提示文:
*-*-*

相続分|遺産相続

京都の弁護士がまとめた「相続分」のQ&Aです。遺産相続の無料相談についても案内中です。

Q 相続分ってなんですか?

相続分とは、亡くなった方が所有していた財産を、各相続人が相続できる割合を言います。例えば、妻、二人の子どもが相続人である場合、法定の「相続分」は妻2分の1、子は各4分の1になります。

相続分は、相続財産全体に対する持ち分と考えた方が分かり易いでしょう。
いずれの場合も、相続分とは、相続財産の中のあの土地、この家屋というような具体的財産ではなく、「相続財産全体」に対する持分になります。

なお、相続財産の中のある土地、建物をご自身だけの所有にする等の取決めが、遺産分割になります。

Q 相続分はどのようにして決定されるのですか?

相続分は、原則として、民法で定められた法定相続分によって決定されます。

しかし、亡くなった方に別の意思が、遺言という形式で存在すれば、亡くなった方の意思が優先されます。法定相続分よりも、遺言の内容が優先されます。

遺言は、遺言書という一定の形式を守った書面を作成する必要があります。形式を守った遺言書がない場合、仮に、亡くなった方が、法定相続分と異なる相続分を望んでいたという事実があったとしても意味はありません。

なお、遺言書は、最優先となりますが、相続人の最低保障額である、遺留分を侵害するような内容とはできません。

Q 法定相続分ってなんですか?

被相続人による相続分の指定がない時は、民法の規定で相続分が定まります。この民法の規定で定められた相続分のことを法定相続分といいます。
法定相続分は、共同相続する相続人の構成によって異なります。具体的な民法上の定めは以下の通りになっています。

*-*-*

作業項目 A:
相続分の解説によると、亡くなった方が法定相続分と異なる相続分を望んでいたという事実があっても意味がないとされるのはなぜか。1〜3文で説明すること。
作業項目 B:
相続分の解説の続きを、最後の文の後から書いてください。

*-*-*

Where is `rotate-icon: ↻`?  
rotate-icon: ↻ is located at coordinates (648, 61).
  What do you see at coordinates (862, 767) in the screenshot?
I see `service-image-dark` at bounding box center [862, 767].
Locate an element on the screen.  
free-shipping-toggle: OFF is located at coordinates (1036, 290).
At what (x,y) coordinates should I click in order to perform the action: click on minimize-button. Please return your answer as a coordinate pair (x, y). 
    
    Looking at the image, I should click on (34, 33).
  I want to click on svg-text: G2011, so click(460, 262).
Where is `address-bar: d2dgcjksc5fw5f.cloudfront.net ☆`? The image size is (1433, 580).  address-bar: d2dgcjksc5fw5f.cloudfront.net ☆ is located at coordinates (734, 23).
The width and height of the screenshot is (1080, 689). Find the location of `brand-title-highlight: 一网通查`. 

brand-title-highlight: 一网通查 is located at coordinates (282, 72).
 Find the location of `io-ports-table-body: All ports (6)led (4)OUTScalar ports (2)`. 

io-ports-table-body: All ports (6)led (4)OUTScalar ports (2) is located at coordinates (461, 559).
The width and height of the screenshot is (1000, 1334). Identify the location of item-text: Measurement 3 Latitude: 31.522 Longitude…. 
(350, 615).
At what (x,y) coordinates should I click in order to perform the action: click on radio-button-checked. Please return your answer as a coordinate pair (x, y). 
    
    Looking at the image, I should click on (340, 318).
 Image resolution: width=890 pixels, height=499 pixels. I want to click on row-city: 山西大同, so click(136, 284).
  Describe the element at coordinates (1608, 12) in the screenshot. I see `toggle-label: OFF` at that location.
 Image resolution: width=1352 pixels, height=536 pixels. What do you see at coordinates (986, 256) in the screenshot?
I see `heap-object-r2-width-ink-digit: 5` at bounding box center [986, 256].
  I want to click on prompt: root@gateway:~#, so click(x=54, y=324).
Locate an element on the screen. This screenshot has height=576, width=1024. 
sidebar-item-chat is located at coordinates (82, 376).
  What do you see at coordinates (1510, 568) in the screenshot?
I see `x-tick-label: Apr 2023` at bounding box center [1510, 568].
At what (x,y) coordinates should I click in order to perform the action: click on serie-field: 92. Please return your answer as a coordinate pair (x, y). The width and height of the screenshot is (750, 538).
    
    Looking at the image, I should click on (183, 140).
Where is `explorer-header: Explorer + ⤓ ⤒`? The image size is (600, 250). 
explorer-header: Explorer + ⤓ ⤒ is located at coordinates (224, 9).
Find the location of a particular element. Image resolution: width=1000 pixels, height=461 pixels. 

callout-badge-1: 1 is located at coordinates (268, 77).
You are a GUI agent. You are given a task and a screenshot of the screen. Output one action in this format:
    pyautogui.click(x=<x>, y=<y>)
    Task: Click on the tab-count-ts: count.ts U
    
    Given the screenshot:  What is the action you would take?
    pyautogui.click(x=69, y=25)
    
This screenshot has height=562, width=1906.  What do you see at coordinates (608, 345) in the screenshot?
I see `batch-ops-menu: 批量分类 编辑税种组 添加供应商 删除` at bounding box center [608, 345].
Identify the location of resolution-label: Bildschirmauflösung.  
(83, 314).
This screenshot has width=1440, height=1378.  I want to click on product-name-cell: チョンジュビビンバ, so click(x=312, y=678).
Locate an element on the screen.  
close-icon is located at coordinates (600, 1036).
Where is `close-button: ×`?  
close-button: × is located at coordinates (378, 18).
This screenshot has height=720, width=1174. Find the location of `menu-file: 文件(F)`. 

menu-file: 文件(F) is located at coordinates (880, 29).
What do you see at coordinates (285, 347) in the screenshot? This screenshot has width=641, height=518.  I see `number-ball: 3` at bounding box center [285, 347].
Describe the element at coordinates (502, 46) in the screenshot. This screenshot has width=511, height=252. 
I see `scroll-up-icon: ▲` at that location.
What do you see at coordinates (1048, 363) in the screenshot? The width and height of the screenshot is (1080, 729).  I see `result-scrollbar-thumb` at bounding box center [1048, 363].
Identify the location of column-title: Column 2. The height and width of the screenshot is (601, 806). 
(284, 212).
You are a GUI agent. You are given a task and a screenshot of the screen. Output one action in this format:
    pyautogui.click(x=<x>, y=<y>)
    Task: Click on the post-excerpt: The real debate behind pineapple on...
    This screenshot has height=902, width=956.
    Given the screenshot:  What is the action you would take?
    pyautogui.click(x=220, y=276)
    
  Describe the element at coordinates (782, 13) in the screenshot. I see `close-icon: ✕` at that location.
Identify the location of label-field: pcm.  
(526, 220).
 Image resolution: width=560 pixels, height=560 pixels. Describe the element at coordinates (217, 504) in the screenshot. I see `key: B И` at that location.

*-*-*

出力 A:
遺言は、遺言書という一定の形式を守った書面で作成する必要があるからです。形式を守った遺言書がなければ、亡くなった方が法定相続分と異なる相続分を望んでいたとしても、その意思は意味を持ちません。

出力 B:
①配偶者と子が相続人の場合
配偶者の相続分は2分の1、子の相続分は2分の1となります。

②配偶者と直系尊属が相続人の場合
配偶者の相続分は3分の2、直系尊属の相続分は3分の1となります。

③配偶者と兄弟姉妹が相続人の場合
配偶者の相続分は4分の3、兄弟姉妹の相続分は4分の1となります。

④子、直系尊属又は兄弟姉妹が数人あるとき
上記の相続分を各人で均分することになります。

法定相続分一覧表
相続人の構成 相続人 法定相続分
①配偶者と子 配偶者 2分の1
2分の1
②配偶者と直系尊属 配偶者 3分の2
直系尊属 3分の1
①配偶者と子 配偶者 4分の3
兄弟姉妹 4分の1

Q 指定相続分ってなんですか?

指定相続分とは、亡くなった方が、法定相続分と異なる割合で相続させたい場合に、相続分を指定することを言います。ただし、指定相続分によっても、相続人の最低保証額である遺留分を侵害することはできません。

たとえば、亡くなった方が、生前中、長女に面倒を看てもらった場合などに、長女に対し、相続財産全体の4分の3の相続分を指定すること等ができます。
被相続人が遺言で相続分を指定したときは、法定相続分に優先して適用されます。

Q 特別受益者はどういう人ですか?特別受益者の相続分はどうなっていますか?

特別受益者とは、婚姻・養子縁組や独り立ちの際に、被相続人から贈与等の援助を受けた相続人のことをいいます。特別受益者の相続分は、相続人間の公平の観点から、援助を受けた金額を減らされます。概ね、次のような計算になります。

まず、相続財産に、特別受益者への援助額を加算し、相続財産の金額をより大きくします。
より大きくなった相続財産を基礎として、各人の相続分に基づいた相続金額等を算出します。これにより、特別受益者以外の相続人は、通常よりも、相続できる金額等が増えます。
特別受益者は、上記の相続金額等から、援助を受けた金額を引いた金額だけもらえることになります。

Q 寄与分ってなんですか?

相続人の中で、被相続人の事業を手伝ったり、被相続人の療養看護をしたりして、被相続人の財産の維持・増加に貢献した相続人がいる場合、その相続人には、法定相続分にプラスして財産がもらえます。そのプラスの財産のことを寄与分といいます。

なお、寄与分が与えられる対象者は、相続人だけです。近所の方が、亡くなった方の療養看護等をしても寄与分をもらえる訳ではありません。